Using last week’s C2SV arts and tech conference as his platform, the 68 year-old entrepreneur was by turns direct and vague about the proposed device, which he plans to sell through a new startup, Future Tense.
Judging from his comments on YouTube, D-Central (as in ‘decentralised’) will be a pocket-sized personal router that owners will use to create small encrypted wireless networks stretching a few blocks in range.
Not automatically connected to the Internet (hence the anti-surveillance tag), D-Central will be a building block for island networks that can connect to one another without the need to risk eavesdropping via Internet service providers. Users on each router will be able to communicate with one another in either public or private, anonymous modes.
“I’ve been thinking about this product for years,” announced McAfee during a question and answer session. “The NSA helped create every single encryption algorithm we use and therefore can get access to whatever they want We live in a very insecure world with a very insecure communications platform,” explained McAfee.

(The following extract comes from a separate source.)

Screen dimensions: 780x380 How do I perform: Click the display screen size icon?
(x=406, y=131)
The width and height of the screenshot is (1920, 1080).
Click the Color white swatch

“[With D-Central] everyone’s network is unique to themselves. It doesn’t ask who you are, it doesn’t even know who you are. There is no unique identifier for your device that is constant, every few minutes it changes.”
To allow for Internet communications, the system will appoint nodes to connect to it, creating an encrypted tunnel between nodes in other cities, McAfee explained. Users connecting to the device would need an app on their smartphone or computer.
Currently, the device had been designed and Future Tense was looking for partners to build the hardware, he added.
“I can’t imagine any college student in the world not standing in line to buy one of these.”
A lot of people – one might venture to say the majority of tech-watchers – opine that McAfee has ‘lost it’. It’s just that precisely what he’s lost or where it’s gone is not always clear.
But D-Central is undoubtedly the sort of device that might have found its moment in the post-Snowden era where surveillance, long suspected, can now be assumed. There are some technical wrinkles that lie unexplained.
If users connect using a client, how secure can that be on an accessible platform, be that mobile (Android or iPhone) or a PC? What is the system for anonymising and connecting clients within the device’s range given that the router and client will need to set up and maintain a connection? Could the D-Central itself be hacked?
Might it be used for nefarious purposes, McAfee was asked. “Of course it can be used for nefarious purposes just like the telephone can be used for nefarious purposes,” he shot back.
McAfee could be the high-profile figure to get an interesting idea off the ground but he still has a lot of distractions vying for his attention. The entrepreneur escaped a Belize police raid last November after one of his neighbours was murdered, since his life and the sometimes bizarre events spinning around it have seemed as clear as mud.